Backlinks, Internal Links and External Links?
SERP, XML Sitemaps, Alt. text, PR, TLD, FTP … yada, yada, yada. If you’re new to SEO, you’ll quickly realise there’s a new language to learn. So just what are backlinks, internal links and external links? And why are they important?
Backlinks, Internal Links and External Links
One of the key search engine ranking factors is a website’s “popularity” in cyberspace. Yes, nothing has changed much since high school.
To be cool, you’ve got to hang out with the cool kids.
Having said that, it does make sense. Google correctly views searchers who use its search-engine technology as clients, and they want to profile sites in search results that are well-linked in cyberspace—under the assumption that such sites are the most credible and helpful to the searchers. This is where backlinks, internal links and external links enter the picture.
Consider this diagram of Joe Bloggs’ backlinks, internal links and external links:
While the diagram and notes are relatively self-explanatory, let’s get a little more practical in terms of backlinks, internal links and external links.
Make sure that your “Home” page links to all your secondary static pages and to your blog. And make sure all your secondary pages and your blog posts link back to the “Home” page. This prioritises your “Home” page as the landing page.
You could also link your information pages—”About,” “Pricing,” “Contact,” etc.—to your main secondary page profiling your core product or service to show this page’s importance. In the example above, these information pages are linked to Joe Bloggs’ “Gadgets” page. When relevant, link your blog posts back to your main secondary pages, too.
Here’s what Google had to say on the matter of internal links:
The number of internal links pointing to a page is a signal to search engines about the relative importance of that page. If an important page does not appear in this list, or if a less important page has a relatively large number of internal links, you should consider reviewing your internal link structure.”
Also called outbound links, these are others sites in cyberspace that you link to—that is, sites you give a “vote” of favour to. Why would you do this? To show the love. And … to validate your content credibility by linking to an authoritative source, or to demonstrate your business integrity by linking to your product supplier, for example. For your “Home” page and main pages, consider at the most two outbound links; on your blog posts, consider two to four outbound link per 1,000 words.
Google’s Matt Cutts had this to say about external links:
In the same way that Google trusts sites less when they link to spammy sites or bad neighborhoods, parts of our system encourage links to good sites.”
Also called inbound links, these are sites in cyberspace that link to you—that is, sites that give you a “vote” of favour. Backlinks are the most important of the bunch in terms of ranking well in search results and determines a website’s PageRank.

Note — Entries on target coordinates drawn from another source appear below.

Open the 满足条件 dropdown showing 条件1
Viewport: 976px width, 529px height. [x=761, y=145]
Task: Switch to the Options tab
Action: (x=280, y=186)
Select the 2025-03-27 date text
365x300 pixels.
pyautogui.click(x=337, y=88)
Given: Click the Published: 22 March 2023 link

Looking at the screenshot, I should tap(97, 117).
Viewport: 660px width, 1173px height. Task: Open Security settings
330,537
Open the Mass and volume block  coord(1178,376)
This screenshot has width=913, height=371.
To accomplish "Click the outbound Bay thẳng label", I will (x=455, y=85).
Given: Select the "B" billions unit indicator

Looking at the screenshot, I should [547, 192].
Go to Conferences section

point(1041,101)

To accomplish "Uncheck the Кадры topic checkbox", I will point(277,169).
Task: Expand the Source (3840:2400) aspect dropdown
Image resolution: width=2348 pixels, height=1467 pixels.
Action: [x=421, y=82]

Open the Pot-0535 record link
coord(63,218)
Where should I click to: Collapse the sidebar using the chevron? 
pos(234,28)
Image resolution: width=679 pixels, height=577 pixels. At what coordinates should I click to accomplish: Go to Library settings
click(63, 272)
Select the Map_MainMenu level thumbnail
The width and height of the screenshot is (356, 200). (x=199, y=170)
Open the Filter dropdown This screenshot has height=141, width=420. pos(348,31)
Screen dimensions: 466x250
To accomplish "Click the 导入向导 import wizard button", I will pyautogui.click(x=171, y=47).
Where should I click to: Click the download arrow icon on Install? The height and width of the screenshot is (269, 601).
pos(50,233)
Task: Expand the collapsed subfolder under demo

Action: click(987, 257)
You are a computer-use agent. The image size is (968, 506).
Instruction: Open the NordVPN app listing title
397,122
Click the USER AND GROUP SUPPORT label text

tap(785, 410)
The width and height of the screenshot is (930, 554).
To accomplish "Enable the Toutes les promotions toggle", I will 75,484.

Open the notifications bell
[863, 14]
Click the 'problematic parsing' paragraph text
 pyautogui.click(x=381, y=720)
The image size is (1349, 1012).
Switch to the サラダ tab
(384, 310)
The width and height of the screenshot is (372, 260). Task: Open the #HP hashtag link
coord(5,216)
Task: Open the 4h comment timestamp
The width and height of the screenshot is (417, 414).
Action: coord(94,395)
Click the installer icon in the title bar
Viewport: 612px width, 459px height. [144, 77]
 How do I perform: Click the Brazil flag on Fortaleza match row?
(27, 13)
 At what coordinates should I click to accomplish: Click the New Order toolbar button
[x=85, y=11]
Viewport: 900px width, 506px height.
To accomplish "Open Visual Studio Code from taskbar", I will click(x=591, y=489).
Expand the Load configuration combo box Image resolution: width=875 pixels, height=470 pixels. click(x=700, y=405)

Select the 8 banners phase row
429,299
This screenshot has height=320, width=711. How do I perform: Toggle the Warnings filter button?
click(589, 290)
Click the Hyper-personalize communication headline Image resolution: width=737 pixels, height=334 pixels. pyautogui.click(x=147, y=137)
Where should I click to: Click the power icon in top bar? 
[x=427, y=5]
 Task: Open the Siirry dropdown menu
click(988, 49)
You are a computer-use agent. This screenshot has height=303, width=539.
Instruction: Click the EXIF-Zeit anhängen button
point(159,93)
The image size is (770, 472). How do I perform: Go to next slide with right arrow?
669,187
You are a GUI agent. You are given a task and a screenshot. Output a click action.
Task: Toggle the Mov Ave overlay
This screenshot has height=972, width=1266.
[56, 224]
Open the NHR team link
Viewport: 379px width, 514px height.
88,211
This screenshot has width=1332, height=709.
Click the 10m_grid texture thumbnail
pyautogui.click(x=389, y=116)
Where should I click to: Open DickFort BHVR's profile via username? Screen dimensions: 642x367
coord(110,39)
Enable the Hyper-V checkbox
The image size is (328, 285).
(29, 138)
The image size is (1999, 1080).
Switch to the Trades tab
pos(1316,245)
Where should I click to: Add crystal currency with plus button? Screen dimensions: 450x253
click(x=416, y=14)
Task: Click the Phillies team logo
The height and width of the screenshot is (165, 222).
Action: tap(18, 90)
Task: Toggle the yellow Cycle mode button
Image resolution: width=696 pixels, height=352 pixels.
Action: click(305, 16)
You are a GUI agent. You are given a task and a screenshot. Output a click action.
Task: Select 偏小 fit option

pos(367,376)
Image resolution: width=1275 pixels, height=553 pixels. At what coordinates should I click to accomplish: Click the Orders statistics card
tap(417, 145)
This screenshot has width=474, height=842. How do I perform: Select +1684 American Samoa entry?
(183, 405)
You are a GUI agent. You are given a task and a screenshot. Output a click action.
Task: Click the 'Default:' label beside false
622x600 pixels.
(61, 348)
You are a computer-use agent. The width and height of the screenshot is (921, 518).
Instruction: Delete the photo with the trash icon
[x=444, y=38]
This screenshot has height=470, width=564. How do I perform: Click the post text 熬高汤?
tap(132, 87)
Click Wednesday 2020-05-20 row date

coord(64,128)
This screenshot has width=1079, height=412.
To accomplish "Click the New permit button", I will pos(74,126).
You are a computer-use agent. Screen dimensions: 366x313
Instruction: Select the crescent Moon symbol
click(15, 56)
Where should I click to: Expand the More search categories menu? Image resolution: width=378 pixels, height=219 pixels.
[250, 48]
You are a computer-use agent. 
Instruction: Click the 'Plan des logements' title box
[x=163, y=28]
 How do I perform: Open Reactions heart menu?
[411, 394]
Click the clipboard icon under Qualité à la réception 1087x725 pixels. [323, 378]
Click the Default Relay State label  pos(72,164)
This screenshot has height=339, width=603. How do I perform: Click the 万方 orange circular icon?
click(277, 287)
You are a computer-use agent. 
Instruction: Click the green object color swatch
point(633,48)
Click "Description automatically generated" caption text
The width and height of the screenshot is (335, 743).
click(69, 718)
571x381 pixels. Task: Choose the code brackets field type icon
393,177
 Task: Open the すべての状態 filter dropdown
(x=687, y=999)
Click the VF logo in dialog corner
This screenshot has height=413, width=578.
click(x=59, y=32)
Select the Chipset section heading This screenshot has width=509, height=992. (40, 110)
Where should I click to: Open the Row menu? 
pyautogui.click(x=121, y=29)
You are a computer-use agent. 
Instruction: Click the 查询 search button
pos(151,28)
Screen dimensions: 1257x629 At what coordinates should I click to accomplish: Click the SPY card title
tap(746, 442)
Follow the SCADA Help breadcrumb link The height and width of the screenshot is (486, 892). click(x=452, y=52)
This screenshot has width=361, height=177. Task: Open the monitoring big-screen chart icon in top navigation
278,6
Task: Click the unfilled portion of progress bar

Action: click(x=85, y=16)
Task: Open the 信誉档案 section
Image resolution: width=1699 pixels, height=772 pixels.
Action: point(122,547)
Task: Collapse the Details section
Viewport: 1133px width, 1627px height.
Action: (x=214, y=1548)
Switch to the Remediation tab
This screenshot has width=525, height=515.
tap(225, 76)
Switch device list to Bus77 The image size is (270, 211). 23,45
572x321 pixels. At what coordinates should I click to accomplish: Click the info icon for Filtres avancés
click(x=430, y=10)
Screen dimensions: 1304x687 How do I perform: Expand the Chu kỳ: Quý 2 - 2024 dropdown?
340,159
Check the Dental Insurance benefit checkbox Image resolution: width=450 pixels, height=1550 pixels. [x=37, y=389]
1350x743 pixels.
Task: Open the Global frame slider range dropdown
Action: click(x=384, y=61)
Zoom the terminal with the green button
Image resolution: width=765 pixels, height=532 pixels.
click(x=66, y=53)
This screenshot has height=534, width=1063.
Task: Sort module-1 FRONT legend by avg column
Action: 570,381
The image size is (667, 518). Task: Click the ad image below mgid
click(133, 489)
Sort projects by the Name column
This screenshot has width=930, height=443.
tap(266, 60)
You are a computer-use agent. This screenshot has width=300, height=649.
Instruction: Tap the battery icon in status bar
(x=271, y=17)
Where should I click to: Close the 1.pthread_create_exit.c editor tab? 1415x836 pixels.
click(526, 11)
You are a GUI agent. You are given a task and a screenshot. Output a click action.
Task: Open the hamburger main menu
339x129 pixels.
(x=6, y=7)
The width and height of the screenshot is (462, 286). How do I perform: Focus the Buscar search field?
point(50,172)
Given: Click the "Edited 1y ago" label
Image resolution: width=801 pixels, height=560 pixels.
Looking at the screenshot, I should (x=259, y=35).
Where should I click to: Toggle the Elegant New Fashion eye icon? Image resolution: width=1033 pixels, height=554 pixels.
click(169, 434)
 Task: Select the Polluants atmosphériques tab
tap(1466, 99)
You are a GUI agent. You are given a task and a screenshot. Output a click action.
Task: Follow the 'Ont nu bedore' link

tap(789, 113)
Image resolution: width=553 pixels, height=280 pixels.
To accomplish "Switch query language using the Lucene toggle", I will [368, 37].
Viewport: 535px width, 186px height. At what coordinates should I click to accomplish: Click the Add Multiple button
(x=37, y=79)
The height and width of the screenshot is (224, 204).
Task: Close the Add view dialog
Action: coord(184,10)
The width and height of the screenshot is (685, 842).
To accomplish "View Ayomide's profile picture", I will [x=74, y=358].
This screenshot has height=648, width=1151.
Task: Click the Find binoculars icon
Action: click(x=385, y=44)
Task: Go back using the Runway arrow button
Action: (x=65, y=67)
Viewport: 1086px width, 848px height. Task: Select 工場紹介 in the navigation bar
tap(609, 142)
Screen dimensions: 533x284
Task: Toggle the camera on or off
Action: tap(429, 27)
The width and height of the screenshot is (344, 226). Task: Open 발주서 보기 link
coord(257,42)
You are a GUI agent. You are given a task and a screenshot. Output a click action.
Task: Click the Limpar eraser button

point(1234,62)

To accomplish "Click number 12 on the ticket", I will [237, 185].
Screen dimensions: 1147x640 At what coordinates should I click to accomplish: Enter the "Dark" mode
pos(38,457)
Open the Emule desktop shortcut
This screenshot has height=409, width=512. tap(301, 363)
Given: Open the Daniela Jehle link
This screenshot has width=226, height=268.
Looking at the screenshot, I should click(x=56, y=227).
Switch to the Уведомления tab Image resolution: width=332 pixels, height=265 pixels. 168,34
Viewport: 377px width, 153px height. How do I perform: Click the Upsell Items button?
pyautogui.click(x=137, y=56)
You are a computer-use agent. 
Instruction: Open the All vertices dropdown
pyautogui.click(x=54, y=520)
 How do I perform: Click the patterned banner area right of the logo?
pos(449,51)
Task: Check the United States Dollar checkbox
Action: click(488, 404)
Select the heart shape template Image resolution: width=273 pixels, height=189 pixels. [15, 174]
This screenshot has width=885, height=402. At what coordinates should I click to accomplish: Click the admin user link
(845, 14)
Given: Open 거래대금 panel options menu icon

Here’s Matt Cutts on the subject of backlinks:
The philosophy that we’ve always had is if you make something that’s compelling then it would be much easier to get people to write about it and to link to it … Make a fantastic website that people love and tell their friends about and link to and want to experience. As a result, your website starts to become stronger and stronger in the rankings … Links are still the best way that we’ve found to discover [a site’s popularity]…”
While developing a robust backlink portfolio is crucial to ranking well, getting a handle on all three types of links is important for a healthy website.